RETIRED - Treprostinil Inhalation Solution (Tyvaso) - Coding and Coverage

IMPORTANT: THIS DOCUMENT CONTAINS OUTDATED INFORMATION.Content Provided on this page contains outdated information and instruction and should not be considered current. Noridian is providing this archived information for research purposes only. This archived article contains previously issued instructions that have since been updated or are no longer applicable for Medicare billing purposes.

Article retired due to content incorporation into the applicable Local Coverage Determination or related Policy Article.

Original Effective Date: 07/31/2010           
Revision Effective Date: 11/01/2013

Effective for dates of service on or after July 31, 2009 treprostinil inhalation solution and the nebulizer and related accessories used to administer it are covered for the treatment of patients with primary pulmonary hypertension (ICD-9 diagnosis codes 416.0 and 416.8) and who meet the criteria for iloprost as described in the Nebulizers LCD.

Treprostinil inhalation solution is coded J7699KO. One unit of service equals one ampule. The claim should identify the name of the drug and the number of ampules dispensed. The submitted charge for J7699KO should just reflect the drug itself - not the nebulizer or accessories.

The Optineb® ir (Nebu-tec) nebulizer used to administer treprostinil inhalation should be billed with code E0574 (ultrasonic nebulizer).
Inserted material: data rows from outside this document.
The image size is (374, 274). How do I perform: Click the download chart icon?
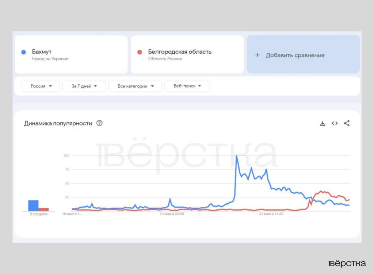(323, 123)
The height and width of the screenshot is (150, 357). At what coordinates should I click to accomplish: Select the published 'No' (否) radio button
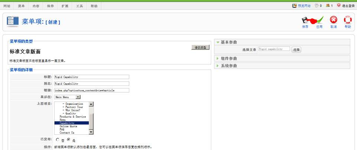(x=57, y=140)
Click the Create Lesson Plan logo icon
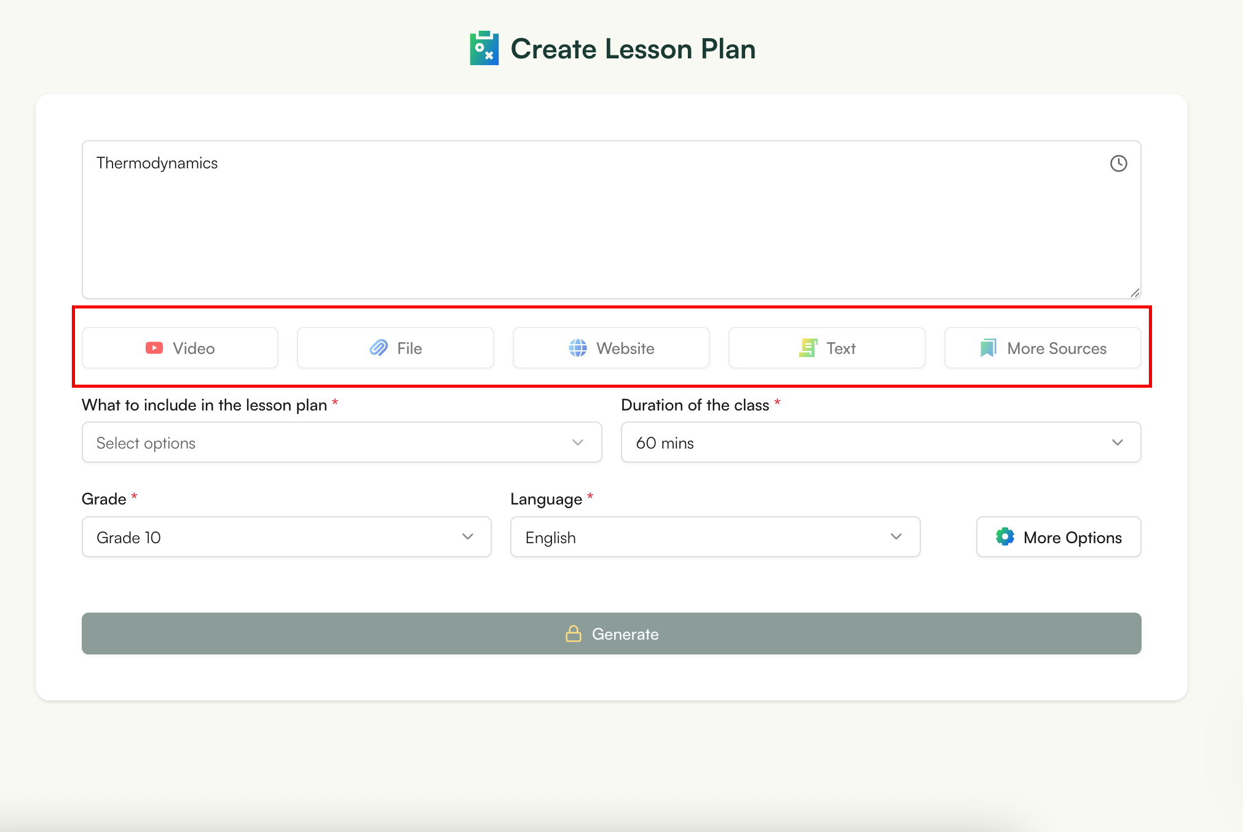 (484, 48)
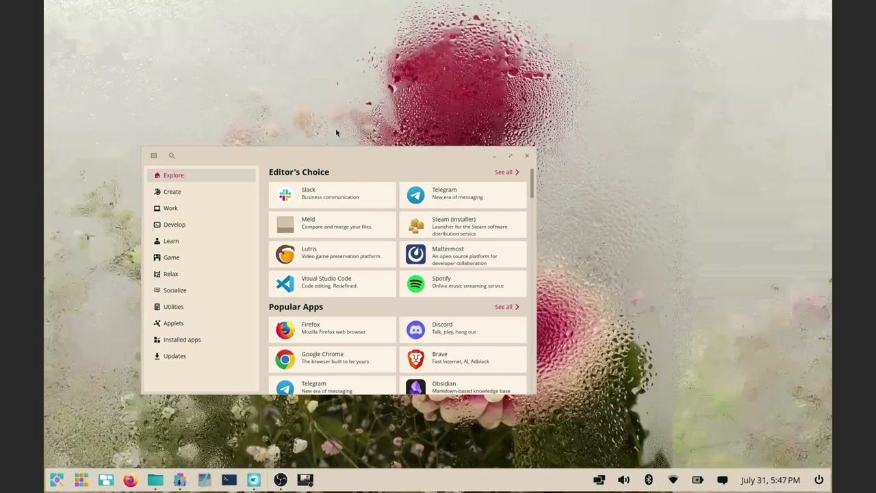Open the search icon in header

click(x=172, y=156)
Because E0574 is in the capped rental category, in order for it to be paid by Medicare, it must be billed as a rental (RR modifier). If the Optineb® ir nebulizer is billed as a purchase (NU modifier), it will be denied and the drugs and accessories will also be denied. The submitted charge for code E0574 should just reflect the charges for the nebulizer - not the drug or accessories.

If two Optineb® ir nebulizers are provided and the submitted charges reflects two nebulizers, you must bill 2 units of service on the claim line for E0574RR. Medicare will only pay for one nebulizer.

Accessories used in conjunction with the Optineb® ir nebulizer should be billed on separate claim lines. The dome and mouthpiece should be billed with code A7016. Other accessories should be billed with code A9999. When code A9999 is used, the claim must clearly describe the type and quantity of accessories provided.

This information will be added to the next revision of the Nebulizers policy. For additional coverage, coding, and documentation requirements, suppliers should refer to the Nebulizer LCD and related Policy Article on the DME MAC web sites.